### EXERCISE DIRECTIONS
Whenever a line of the entries below holds the string "click", copy that line and return it.

--- START ---

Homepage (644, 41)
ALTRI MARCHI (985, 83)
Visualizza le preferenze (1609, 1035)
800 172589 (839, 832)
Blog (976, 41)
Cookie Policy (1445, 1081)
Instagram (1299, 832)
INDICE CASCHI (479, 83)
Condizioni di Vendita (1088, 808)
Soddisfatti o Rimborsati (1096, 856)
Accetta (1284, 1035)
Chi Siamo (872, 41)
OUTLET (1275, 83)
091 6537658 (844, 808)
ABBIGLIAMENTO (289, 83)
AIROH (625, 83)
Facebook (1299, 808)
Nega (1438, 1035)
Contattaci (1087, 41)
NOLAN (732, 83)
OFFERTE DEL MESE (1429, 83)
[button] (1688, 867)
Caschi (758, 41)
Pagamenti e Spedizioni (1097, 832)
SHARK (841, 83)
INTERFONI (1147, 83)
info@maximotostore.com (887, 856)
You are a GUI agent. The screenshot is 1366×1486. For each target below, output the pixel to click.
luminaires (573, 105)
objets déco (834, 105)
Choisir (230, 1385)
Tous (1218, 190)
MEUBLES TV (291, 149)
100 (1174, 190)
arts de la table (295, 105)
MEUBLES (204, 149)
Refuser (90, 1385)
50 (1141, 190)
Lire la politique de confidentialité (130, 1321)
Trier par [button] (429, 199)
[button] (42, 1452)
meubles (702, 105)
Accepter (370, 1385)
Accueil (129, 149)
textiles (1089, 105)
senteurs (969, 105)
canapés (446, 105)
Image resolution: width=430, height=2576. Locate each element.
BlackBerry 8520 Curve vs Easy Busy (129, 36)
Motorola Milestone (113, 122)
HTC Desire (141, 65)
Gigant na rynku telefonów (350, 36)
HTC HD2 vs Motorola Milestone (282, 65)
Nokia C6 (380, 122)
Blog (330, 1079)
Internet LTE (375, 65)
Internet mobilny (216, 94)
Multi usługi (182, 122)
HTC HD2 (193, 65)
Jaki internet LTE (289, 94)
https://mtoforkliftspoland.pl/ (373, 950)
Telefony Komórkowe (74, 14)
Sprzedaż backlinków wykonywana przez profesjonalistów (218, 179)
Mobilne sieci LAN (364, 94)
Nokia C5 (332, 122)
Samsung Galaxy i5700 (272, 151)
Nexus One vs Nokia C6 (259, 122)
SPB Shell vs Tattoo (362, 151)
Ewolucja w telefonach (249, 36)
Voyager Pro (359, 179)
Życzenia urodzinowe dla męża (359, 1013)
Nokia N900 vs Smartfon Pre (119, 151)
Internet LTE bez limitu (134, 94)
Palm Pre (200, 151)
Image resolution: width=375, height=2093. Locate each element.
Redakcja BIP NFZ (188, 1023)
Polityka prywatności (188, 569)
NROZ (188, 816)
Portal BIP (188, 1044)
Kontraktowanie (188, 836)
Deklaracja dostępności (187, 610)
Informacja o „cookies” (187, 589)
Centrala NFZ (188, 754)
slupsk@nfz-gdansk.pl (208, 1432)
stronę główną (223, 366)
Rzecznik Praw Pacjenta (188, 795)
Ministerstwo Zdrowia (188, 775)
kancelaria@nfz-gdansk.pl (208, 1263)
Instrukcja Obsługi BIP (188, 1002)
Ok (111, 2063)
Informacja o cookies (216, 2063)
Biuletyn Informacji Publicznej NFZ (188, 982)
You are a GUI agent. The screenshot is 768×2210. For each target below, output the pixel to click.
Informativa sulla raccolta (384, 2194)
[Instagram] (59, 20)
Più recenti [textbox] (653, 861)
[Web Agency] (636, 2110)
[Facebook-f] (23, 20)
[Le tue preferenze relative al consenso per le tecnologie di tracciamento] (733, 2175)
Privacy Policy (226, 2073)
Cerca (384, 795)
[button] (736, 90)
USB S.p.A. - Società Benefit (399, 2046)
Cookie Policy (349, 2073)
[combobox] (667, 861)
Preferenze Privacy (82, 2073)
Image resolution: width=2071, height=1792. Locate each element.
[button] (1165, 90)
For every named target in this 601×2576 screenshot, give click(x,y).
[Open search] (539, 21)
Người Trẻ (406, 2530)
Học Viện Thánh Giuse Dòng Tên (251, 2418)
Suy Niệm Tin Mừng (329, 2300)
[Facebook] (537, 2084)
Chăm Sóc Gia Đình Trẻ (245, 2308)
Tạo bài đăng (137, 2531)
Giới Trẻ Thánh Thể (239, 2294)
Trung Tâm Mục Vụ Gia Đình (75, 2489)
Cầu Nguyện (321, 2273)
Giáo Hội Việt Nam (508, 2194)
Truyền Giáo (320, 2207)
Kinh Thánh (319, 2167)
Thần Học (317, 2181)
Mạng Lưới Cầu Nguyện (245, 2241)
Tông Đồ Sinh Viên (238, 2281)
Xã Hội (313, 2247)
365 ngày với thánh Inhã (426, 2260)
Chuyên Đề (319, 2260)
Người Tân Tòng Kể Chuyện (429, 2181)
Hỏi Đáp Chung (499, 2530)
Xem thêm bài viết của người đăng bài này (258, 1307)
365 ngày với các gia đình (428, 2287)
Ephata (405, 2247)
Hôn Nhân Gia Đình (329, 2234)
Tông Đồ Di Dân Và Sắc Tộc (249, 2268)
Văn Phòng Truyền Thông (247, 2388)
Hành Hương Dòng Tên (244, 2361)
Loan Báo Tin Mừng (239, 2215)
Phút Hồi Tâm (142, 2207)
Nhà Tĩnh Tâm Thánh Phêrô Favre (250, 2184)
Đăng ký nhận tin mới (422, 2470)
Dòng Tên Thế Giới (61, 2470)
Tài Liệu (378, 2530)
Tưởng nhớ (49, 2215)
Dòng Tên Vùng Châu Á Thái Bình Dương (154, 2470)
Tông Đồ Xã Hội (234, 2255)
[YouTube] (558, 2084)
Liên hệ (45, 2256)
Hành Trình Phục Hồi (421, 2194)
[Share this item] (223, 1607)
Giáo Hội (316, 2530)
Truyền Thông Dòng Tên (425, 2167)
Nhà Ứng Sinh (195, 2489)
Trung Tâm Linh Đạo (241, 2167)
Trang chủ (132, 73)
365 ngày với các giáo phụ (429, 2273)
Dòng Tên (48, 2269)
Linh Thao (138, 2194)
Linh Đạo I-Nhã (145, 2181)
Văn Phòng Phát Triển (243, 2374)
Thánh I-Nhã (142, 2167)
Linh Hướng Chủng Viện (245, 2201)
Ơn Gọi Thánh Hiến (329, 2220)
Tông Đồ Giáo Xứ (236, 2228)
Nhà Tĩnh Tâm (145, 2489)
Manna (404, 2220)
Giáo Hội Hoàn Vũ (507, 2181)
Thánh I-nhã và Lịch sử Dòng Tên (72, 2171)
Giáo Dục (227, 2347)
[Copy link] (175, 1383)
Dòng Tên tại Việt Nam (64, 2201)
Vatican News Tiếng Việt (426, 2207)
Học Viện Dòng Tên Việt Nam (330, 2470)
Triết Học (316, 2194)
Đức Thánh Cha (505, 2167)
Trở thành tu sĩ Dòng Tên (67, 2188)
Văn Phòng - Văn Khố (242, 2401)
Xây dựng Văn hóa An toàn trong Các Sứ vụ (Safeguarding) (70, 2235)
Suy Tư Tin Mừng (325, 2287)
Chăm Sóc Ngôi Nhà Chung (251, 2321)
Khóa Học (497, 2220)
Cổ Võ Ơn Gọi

--- END ---

### TASK OUTPUT
You are a GUI agent. The screenshot is 1366×1486. For each target below, output the pixel to click.
You are a GUI agent. The screenshot is 768×2210. For each target below, output the pixel to click.
For every named target in this 601×2576 screenshot, give click(x,y).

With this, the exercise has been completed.